(Data entries)
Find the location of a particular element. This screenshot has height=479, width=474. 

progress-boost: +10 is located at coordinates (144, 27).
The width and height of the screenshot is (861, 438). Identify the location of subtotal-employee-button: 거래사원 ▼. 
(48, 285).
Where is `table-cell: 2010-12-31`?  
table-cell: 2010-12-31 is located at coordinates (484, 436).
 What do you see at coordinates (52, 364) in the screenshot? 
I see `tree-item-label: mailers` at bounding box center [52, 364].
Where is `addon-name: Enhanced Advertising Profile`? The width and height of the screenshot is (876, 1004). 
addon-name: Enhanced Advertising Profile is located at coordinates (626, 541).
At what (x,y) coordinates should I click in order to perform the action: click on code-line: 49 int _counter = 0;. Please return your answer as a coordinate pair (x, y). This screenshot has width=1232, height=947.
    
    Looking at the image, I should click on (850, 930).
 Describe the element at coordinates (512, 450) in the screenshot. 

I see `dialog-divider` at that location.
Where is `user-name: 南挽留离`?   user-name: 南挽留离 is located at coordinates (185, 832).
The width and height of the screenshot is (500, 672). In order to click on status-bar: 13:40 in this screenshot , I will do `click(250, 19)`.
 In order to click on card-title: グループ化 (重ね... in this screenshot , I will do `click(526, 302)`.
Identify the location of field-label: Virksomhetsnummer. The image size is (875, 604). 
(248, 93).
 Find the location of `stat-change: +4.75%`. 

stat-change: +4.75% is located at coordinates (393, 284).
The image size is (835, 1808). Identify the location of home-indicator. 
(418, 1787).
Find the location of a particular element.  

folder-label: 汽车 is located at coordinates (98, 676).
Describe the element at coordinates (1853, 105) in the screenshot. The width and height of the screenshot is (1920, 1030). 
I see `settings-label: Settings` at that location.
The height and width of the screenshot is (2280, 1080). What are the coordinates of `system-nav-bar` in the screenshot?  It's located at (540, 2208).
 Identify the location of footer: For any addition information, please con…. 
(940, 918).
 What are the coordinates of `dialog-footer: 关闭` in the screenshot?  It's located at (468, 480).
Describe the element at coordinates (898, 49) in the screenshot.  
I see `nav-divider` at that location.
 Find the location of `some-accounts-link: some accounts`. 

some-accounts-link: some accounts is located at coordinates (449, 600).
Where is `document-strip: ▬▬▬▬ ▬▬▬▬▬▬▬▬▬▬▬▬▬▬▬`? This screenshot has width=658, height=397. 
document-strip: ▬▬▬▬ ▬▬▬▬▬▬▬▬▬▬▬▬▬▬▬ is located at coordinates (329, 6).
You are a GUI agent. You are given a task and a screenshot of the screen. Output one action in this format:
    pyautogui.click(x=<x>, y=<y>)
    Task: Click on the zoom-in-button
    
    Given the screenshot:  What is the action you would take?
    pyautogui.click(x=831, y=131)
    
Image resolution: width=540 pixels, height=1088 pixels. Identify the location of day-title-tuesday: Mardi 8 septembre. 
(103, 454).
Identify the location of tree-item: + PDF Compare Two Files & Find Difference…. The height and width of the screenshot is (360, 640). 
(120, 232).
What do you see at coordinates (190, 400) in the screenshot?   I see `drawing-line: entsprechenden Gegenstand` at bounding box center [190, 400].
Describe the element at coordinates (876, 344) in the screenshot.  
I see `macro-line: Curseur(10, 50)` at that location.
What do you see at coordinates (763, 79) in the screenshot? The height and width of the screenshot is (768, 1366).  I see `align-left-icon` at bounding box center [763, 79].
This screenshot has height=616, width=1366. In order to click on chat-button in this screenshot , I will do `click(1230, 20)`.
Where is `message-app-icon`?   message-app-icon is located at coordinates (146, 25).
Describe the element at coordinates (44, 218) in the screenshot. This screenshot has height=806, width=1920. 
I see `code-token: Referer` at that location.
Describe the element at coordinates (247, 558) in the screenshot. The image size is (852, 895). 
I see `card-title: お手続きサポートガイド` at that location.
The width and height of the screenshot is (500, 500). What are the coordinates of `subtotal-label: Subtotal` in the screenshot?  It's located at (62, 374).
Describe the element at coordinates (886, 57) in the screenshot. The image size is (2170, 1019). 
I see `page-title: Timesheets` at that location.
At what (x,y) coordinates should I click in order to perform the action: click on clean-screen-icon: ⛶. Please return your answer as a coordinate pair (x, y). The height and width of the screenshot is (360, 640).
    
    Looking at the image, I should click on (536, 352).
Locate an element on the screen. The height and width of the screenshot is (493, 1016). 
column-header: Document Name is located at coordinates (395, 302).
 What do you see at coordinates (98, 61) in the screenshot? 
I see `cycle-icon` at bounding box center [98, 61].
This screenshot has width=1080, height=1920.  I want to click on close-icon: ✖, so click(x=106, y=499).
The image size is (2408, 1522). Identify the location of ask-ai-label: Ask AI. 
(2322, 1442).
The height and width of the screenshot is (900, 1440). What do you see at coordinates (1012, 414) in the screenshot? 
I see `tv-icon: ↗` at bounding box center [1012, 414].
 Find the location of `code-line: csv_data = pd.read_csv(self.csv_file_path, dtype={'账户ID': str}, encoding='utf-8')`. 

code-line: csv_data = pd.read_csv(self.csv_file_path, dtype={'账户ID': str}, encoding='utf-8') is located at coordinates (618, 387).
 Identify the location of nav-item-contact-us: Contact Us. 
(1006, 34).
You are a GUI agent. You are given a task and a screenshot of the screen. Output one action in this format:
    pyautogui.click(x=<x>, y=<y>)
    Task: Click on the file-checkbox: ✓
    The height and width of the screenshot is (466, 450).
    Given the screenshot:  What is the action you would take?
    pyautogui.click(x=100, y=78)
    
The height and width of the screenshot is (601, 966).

[Exercise]
Reproduce all of the records above verbatim, changing nothing.

[Task solution]
Find the location of a particular element. This screenshot has height=479, width=474. 

progress-boost: +10 is located at coordinates (144, 27).
The width and height of the screenshot is (861, 438). Identify the location of subtotal-employee-button: 거래사원 ▼. 
(48, 285).
Where is `table-cell: 2010-12-31`?  
table-cell: 2010-12-31 is located at coordinates (484, 436).
 What do you see at coordinates (52, 364) in the screenshot? 
I see `tree-item-label: mailers` at bounding box center [52, 364].
Where is `addon-name: Enhanced Advertising Profile`? The width and height of the screenshot is (876, 1004). 
addon-name: Enhanced Advertising Profile is located at coordinates (626, 541).
At what (x,y) coordinates should I click in order to perform the action: click on code-line: 49 int _counter = 0;. Please return your answer as a coordinate pair (x, y). This screenshot has width=1232, height=947.
    
    Looking at the image, I should click on (850, 930).
 Describe the element at coordinates (512, 450) in the screenshot. 

I see `dialog-divider` at that location.
Where is `user-name: 南挽留离`?   user-name: 南挽留离 is located at coordinates (185, 832).
The width and height of the screenshot is (500, 672). In order to click on status-bar: 13:40 in this screenshot , I will do `click(250, 19)`.
 In order to click on card-title: グループ化 (重ね... in this screenshot , I will do `click(526, 302)`.
Identify the location of field-label: Virksomhetsnummer. The image size is (875, 604). 
(248, 93).
 Find the location of `stat-change: +4.75%`. 

stat-change: +4.75% is located at coordinates (393, 284).
The image size is (835, 1808). Identify the location of home-indicator. 
(418, 1787).
Find the location of a particular element.  

folder-label: 汽车 is located at coordinates (98, 676).
Describe the element at coordinates (1853, 105) in the screenshot. The width and height of the screenshot is (1920, 1030). 
I see `settings-label: Settings` at that location.
The height and width of the screenshot is (2280, 1080). What are the coordinates of `system-nav-bar` in the screenshot?  It's located at (540, 2208).
 Identify the location of footer: For any addition information, please con…. 
(940, 918).
 What are the coordinates of `dialog-footer: 关闭` in the screenshot?  It's located at (468, 480).
Describe the element at coordinates (898, 49) in the screenshot.  
I see `nav-divider` at that location.
 Find the location of `some-accounts-link: some accounts`. 

some-accounts-link: some accounts is located at coordinates (449, 600).
Where is `document-strip: ▬▬▬▬ ▬▬▬▬▬▬▬▬▬▬▬▬▬▬▬`? This screenshot has width=658, height=397. 
document-strip: ▬▬▬▬ ▬▬▬▬▬▬▬▬▬▬▬▬▬▬▬ is located at coordinates (329, 6).
You are a GUI agent. You are given a task and a screenshot of the screen. Output one action in this format:
    pyautogui.click(x=<x>, y=<y>)
    Task: Click on the zoom-in-button
    
    Given the screenshot:  What is the action you would take?
    pyautogui.click(x=831, y=131)
    
Image resolution: width=540 pixels, height=1088 pixels. Identify the location of day-title-tuesday: Mardi 8 septembre. 
(103, 454).
Identify the location of tree-item: + PDF Compare Two Files & Find Difference…. The height and width of the screenshot is (360, 640). 
(120, 232).
What do you see at coordinates (190, 400) in the screenshot?   I see `drawing-line: entsprechenden Gegenstand` at bounding box center [190, 400].
Describe the element at coordinates (876, 344) in the screenshot.  
I see `macro-line: Curseur(10, 50)` at that location.
What do you see at coordinates (763, 79) in the screenshot? The height and width of the screenshot is (768, 1366).  I see `align-left-icon` at bounding box center [763, 79].
This screenshot has height=616, width=1366. In order to click on chat-button in this screenshot , I will do `click(1230, 20)`.
Where is `message-app-icon`?   message-app-icon is located at coordinates (146, 25).
Describe the element at coordinates (44, 218) in the screenshot. This screenshot has height=806, width=1920. 
I see `code-token: Referer` at that location.
Describe the element at coordinates (247, 558) in the screenshot. The image size is (852, 895). 
I see `card-title: お手続きサポートガイド` at that location.
The width and height of the screenshot is (500, 500). What are the coordinates of `subtotal-label: Subtotal` in the screenshot?  It's located at (62, 374).
Describe the element at coordinates (886, 57) in the screenshot. The image size is (2170, 1019). 
I see `page-title: Timesheets` at that location.
At what (x,y) coordinates should I click in order to perform the action: click on clean-screen-icon: ⛶. Please return your answer as a coordinate pair (x, y). The height and width of the screenshot is (360, 640).
    
    Looking at the image, I should click on (536, 352).
Locate an element on the screen. The height and width of the screenshot is (493, 1016). 
column-header: Document Name is located at coordinates (395, 302).
 What do you see at coordinates (98, 61) in the screenshot? 
I see `cycle-icon` at bounding box center [98, 61].
This screenshot has width=1080, height=1920.  I want to click on close-icon: ✖, so click(x=106, y=499).
The image size is (2408, 1522). Identify the location of ask-ai-label: Ask AI. 
(2322, 1442).
The height and width of the screenshot is (900, 1440). What do you see at coordinates (1012, 414) in the screenshot? 
I see `tv-icon: ↗` at bounding box center [1012, 414].
 Find the location of `code-line: csv_data = pd.read_csv(self.csv_file_path, dtype={'账户ID': str}, encoding='utf-8')`. 

code-line: csv_data = pd.read_csv(self.csv_file_path, dtype={'账户ID': str}, encoding='utf-8') is located at coordinates (618, 387).
 Identify the location of nav-item-contact-us: Contact Us. 
(1006, 34).
You are a GUI agent. You are given a task and a screenshot of the screen. Output one action in this format:
    pyautogui.click(x=<x>, y=<y>)
    Task: Click on the file-checkbox: ✓
    The height and width of the screenshot is (466, 450).
    Given the screenshot:  What is the action you would take?
    pyautogui.click(x=100, y=78)
    
The height and width of the screenshot is (601, 966).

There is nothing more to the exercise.